But it's not only about the digits to the right of the decimal point, the same rule should also apply to numbers like 23500000001.0 and 5699999999.0

Any ideas/libraries?

Update: Looks like I was wrong saying it's a known topic and a matter of minutes until someone pops up with a known library. So here is the logic I expect: For a given number when N consecutive zeroes or nines are encountered in its string representation, then these zeroes and nines are rounded together with the rest of the number to the right of the rightmost "0" or "9". Foe example, when N=5, then the number 239999995.546 becomes 240000000.0, the number 34.0000007 becomes 34 as well as 340000.007 becomes 340000.
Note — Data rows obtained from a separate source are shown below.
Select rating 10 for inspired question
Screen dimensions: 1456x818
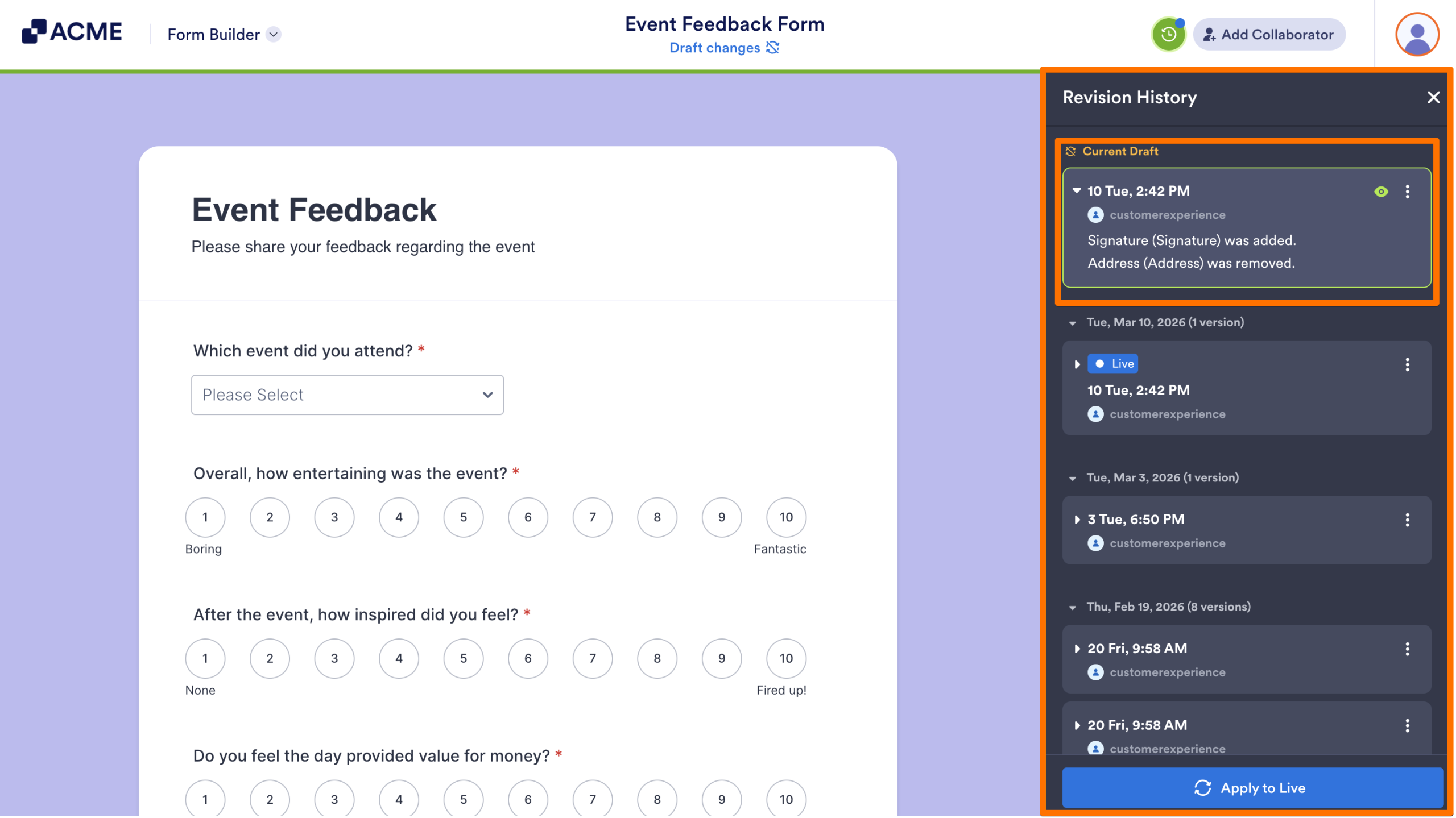coord(786,658)
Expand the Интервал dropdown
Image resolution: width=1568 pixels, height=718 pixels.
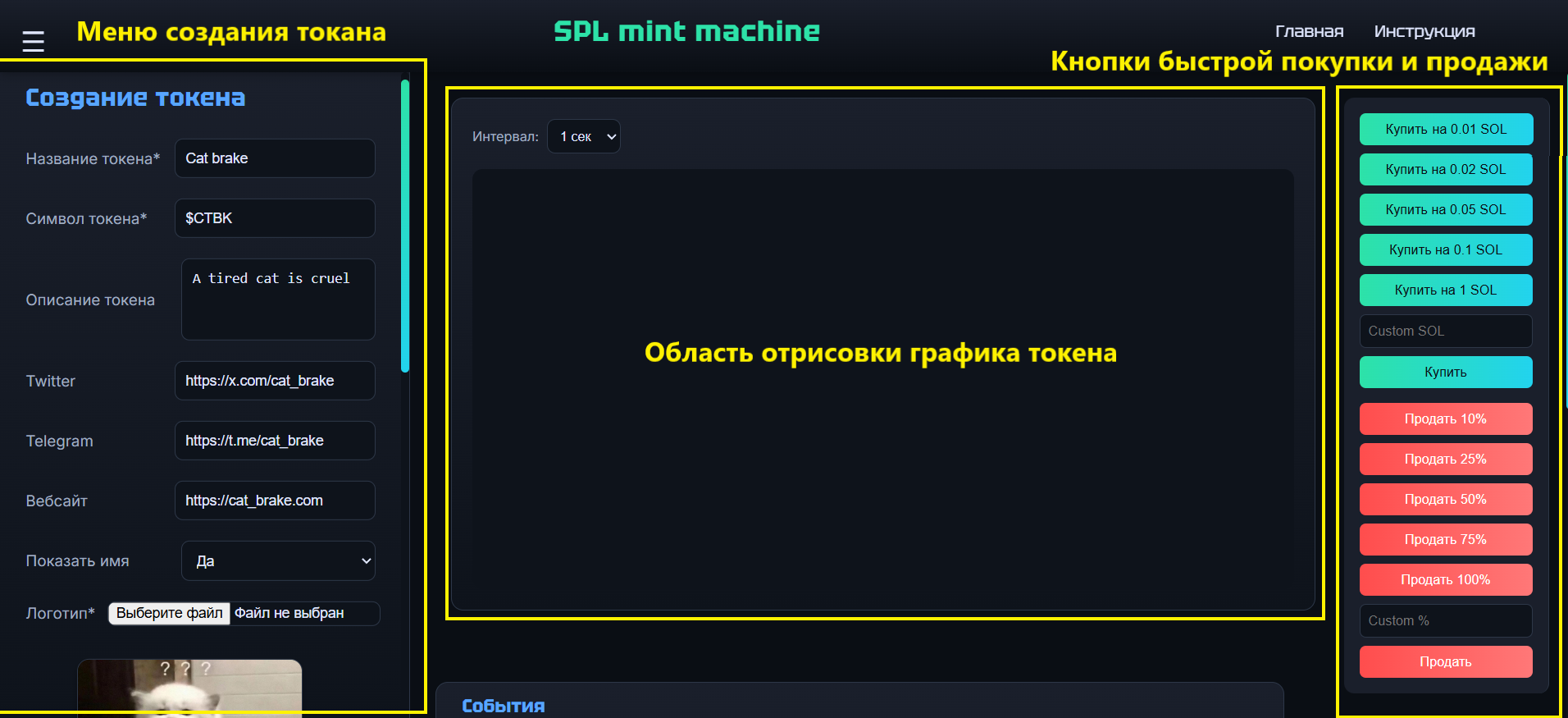584,137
Update 2: That's what happens when in a hurry or paying not enough attention to the question. Sorry. I'm talking about "human" rounding. A good example would be comparing the output of df and df -h on a linux box. As for "inaccuracy" I was talking about, please run the following code:

double d = 1000.0;
double mult = 0.12351665;
System.out.println(d * mult / mult);

The response is definitely not the one you'd show in a shopping cart. In my case the situation is even worse, it's not only the money I deal with, it can be anything - percentage, big numbers, small fractions, and all of them as a result of relatively heavy math computations. So I'm talking about the rounding that makes sense for a human.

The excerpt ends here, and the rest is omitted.